At present, investors can sue brokers or go to arbitration if they feel they’ve been wronged. But once the fiduciary rule is phased in, the BICE will give IRA holders a stronger case against brokers in a court or arbitration setting than had been the case previously, according to Barbara Roper, director of investor protection at the Consumer Federation of America.
Until the Labor Department’s fiduciary rule, proving a broker was a fiduciary with an obligation to act in a client’s best interest was difficult — brokers could easily skirt taking on fiduciary status by claiming their advice wasn’t continuous or didn’t serve as the primary basis for an investor’s ultimate investment decision, Ms. Roper said.
Now, if investors believe they have a claim against a broker for not acting in their best interest, “the question of whether they’re a fiduciary or not is now clear,” making it easier to prove in arbitration or court and granting investors a stronger claim, she said.
Firms can still force investors into mandatory arbitration, as they often do currently, rather than have a dispute go to court. Most cases will likely still go to arbitration, Ms. Roper said.
However, investors will always have the right to bring class-action litigation against a firm.
“This is a really big deal,” according to Louis Harvey, president and chief executive of DALBAR Inc., a market research firm. “It becomes heavy bucks” for firms to settle these types of cases, potentially in the billions of dollars, Mr. Harvey said.
Michelle Ong, a spokeswoman for the the Financial Industry Regulatory Authority Inc., said in a statement that the brokerage industry regulator was reviewing the Department of Labor’s rule and how it applies to the broker-dealer business model and aligns with existing Finra rules.
Knut Rostad, president of the Institute for the Fiduciary Standard, is skeptical of the consumer protections granted by the terms of the BICE, saying there’s “enormous faith” being placed in the private right of action granted by the BICE.
There isn’t a consensus definition of what a “best interest” standard means in concrete terms — it’s a principle that can be broadly defined, much like the principle of “reasonable compensation” — and the courts will ultimately interpret what that standard of care is, Mr.

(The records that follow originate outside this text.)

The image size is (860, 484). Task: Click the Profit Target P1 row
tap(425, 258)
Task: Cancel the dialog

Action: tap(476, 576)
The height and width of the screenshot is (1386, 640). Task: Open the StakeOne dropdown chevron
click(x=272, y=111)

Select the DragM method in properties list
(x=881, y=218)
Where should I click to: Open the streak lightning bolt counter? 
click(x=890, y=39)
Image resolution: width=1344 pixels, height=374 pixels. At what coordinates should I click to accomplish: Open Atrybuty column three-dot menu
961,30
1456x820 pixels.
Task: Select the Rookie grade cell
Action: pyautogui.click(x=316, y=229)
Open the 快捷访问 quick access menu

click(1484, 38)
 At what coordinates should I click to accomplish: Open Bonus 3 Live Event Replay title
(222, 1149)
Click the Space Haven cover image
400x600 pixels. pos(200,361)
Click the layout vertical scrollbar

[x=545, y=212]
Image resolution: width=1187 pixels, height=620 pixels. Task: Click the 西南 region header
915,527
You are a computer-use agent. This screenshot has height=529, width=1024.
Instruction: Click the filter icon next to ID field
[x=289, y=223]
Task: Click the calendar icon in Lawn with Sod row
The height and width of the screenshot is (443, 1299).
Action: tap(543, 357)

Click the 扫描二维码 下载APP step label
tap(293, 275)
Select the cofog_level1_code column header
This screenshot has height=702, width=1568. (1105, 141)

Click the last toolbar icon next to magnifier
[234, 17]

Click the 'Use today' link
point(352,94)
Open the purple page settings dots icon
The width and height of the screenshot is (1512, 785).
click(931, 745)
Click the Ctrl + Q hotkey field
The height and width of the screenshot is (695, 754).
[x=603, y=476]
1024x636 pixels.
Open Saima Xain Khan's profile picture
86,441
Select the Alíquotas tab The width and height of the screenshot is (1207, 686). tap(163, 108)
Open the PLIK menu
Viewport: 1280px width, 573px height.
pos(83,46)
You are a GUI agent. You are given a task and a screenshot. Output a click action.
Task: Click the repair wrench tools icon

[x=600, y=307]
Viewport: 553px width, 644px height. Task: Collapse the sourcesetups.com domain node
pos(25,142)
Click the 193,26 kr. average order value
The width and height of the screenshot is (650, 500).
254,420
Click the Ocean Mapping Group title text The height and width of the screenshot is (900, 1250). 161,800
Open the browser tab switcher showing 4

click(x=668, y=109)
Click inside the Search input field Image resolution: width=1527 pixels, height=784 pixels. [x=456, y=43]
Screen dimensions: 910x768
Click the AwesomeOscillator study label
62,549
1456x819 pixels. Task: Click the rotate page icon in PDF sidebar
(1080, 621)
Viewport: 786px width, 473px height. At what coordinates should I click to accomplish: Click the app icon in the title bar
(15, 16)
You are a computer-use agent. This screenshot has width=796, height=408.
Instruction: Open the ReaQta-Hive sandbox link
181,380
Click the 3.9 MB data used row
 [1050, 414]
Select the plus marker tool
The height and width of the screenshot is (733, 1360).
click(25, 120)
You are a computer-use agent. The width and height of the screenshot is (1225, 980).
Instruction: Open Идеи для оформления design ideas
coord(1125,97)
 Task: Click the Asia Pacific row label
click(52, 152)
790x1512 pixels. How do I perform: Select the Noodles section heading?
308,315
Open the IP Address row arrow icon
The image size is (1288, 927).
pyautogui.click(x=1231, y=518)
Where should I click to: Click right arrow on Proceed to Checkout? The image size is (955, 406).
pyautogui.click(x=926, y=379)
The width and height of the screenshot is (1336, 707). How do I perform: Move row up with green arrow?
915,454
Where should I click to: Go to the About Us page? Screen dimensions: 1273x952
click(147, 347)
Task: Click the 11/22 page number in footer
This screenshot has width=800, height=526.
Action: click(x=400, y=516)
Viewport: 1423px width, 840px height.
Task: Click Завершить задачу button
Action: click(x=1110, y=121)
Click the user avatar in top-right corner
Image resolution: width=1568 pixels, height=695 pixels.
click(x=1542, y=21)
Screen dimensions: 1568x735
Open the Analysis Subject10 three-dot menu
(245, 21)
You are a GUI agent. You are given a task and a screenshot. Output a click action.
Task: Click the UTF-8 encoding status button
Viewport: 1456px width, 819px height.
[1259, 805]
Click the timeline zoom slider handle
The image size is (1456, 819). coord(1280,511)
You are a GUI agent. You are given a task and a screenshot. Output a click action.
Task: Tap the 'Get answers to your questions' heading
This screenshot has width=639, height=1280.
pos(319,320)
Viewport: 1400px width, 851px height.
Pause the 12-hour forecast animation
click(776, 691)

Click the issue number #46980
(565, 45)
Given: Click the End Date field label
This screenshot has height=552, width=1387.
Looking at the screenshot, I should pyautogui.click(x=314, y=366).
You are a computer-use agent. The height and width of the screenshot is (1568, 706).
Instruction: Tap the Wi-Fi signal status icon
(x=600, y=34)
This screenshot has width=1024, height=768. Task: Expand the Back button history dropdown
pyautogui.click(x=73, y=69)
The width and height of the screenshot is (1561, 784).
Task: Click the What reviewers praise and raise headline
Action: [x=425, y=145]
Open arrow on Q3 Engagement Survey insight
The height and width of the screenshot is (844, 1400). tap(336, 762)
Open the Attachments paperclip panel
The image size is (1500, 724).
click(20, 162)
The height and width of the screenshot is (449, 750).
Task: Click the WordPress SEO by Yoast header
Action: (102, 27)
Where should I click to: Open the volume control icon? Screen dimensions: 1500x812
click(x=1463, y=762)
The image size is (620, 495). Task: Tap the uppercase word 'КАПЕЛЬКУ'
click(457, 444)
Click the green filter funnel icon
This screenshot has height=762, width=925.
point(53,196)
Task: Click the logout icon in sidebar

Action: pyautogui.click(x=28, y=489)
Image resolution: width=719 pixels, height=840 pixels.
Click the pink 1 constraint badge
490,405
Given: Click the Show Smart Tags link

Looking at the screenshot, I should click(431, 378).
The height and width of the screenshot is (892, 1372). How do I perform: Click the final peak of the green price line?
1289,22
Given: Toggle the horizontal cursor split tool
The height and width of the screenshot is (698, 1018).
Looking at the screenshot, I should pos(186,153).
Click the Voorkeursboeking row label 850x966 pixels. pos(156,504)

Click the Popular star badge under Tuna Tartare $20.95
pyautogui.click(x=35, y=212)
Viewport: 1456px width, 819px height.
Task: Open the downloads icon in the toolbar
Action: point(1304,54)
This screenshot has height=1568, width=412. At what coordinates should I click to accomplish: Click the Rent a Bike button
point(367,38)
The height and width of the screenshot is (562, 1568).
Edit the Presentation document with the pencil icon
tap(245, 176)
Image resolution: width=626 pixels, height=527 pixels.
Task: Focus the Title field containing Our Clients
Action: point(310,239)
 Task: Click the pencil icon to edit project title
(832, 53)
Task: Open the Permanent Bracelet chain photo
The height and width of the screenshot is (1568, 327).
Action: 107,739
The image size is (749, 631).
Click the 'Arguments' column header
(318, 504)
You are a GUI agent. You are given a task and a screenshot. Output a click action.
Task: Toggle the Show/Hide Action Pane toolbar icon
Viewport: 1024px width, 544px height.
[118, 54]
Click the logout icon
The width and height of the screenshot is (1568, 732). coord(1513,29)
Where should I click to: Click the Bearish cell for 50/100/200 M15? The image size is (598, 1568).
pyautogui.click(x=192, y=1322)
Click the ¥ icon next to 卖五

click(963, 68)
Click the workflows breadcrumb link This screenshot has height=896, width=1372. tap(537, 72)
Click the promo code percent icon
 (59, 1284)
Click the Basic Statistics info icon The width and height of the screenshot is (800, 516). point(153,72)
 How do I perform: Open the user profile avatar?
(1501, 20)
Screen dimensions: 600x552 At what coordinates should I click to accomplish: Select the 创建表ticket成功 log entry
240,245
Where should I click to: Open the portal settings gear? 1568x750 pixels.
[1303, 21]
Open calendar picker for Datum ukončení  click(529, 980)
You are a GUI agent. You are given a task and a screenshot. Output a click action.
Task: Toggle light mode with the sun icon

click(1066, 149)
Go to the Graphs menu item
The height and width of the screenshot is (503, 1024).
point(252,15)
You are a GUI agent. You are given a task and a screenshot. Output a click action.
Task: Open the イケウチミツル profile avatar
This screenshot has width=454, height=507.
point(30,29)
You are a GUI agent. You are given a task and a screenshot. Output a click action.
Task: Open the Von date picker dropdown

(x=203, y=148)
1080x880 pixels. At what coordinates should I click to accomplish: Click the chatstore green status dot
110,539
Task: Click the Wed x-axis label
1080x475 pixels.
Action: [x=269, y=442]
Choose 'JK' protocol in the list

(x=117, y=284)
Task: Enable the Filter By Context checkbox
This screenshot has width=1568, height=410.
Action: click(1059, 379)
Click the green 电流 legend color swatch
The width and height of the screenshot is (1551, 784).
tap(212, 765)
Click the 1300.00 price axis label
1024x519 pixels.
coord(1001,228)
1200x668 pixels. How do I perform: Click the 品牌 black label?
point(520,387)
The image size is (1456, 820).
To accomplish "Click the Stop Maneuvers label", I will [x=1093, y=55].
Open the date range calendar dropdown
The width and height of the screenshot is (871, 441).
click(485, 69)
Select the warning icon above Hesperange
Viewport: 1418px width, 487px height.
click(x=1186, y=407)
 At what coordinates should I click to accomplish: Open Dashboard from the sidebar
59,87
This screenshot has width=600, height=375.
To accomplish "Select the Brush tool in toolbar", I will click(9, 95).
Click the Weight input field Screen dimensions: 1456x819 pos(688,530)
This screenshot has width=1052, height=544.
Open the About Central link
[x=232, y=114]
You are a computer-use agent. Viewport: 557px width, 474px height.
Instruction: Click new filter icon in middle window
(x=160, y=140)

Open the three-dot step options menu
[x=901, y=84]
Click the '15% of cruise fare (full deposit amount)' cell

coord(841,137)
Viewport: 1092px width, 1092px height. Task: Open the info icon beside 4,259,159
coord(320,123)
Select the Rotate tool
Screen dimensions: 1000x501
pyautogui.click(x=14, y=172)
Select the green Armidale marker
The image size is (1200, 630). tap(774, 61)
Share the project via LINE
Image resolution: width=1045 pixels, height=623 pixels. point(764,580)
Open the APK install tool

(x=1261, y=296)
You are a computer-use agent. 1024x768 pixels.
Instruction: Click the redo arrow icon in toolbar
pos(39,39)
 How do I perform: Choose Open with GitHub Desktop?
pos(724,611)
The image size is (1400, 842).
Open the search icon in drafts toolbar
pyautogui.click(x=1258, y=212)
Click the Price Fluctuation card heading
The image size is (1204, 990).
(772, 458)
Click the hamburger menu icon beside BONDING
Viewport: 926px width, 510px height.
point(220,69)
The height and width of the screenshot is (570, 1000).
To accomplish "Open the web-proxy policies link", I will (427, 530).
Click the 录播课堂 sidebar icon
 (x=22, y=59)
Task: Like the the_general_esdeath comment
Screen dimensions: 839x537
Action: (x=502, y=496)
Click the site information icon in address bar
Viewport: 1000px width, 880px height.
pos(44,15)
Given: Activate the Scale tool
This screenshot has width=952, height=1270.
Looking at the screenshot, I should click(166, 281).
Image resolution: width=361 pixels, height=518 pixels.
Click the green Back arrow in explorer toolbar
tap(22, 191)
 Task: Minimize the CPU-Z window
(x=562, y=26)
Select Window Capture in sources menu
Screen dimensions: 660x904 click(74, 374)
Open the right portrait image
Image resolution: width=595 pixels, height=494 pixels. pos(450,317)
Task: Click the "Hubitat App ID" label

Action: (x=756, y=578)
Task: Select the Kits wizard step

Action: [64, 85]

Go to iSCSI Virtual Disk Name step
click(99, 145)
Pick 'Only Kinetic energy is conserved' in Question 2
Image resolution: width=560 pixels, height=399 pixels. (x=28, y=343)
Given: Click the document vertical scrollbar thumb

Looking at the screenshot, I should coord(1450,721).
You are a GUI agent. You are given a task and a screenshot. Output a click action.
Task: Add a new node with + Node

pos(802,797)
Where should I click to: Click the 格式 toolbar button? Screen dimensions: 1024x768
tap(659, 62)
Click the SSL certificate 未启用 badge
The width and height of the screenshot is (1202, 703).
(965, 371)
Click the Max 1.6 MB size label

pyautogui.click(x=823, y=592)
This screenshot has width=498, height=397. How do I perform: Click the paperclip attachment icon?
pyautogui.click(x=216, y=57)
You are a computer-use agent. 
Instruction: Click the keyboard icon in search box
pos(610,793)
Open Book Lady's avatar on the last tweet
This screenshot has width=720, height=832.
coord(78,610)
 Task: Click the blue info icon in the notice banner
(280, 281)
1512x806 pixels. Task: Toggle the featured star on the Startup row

Rostad said.
“I don’t know that it’s true to assume there will be a definition that’s going to be really beneficial to investors,” Mr. Rostad said.
“It’s an improvement over the old suitability standard, but we don’t know how the best interest standard will be interpreted by the courts,” according to Ms. Solomon.
The 401(k) market is already well-versed in class-action litigation — suing for fiduciary breach under ERISA has been one of the main methods of recourse for plan participants over the past decade. Further, the DOL has the authority to file civil actions against advisers for fiduciary breach in the ERISA-plan market, and the IRS is able to assess an excise tax on the adviser.
From an enforcement standpoint, not much will change in the 401(k) market as a result of the fiduciary rule. However, there will be more advisers falling under a fiduciary standard of care, and therefore more intermediaries to oversee on the part of the DOL and the IRS, according to Ms. Solomon.
Mike Trupo, spokesman for the DOL, said in a statement the agency will be “very focused on compliance assistance as the rule goes into effect.” Highlighting this point, the fiduciary rule’s preamble says the DOL expects to emphasize compliance assistance over using investigations and enforcement actions as a primary implementation tool” during the transition period to the new regulatory regime.
Ultimately, experts believe enforcement will occur naturally due solely to the threat of enforcement. The DOL has one major trump card that gives the agency de-facto enforcement over the retail market in a big way — being able to rescind a firm’s ability to use the BICE if firms don’t put adequate policies and procedures in place to mitigate conflicts of interest, Ms. Roper said.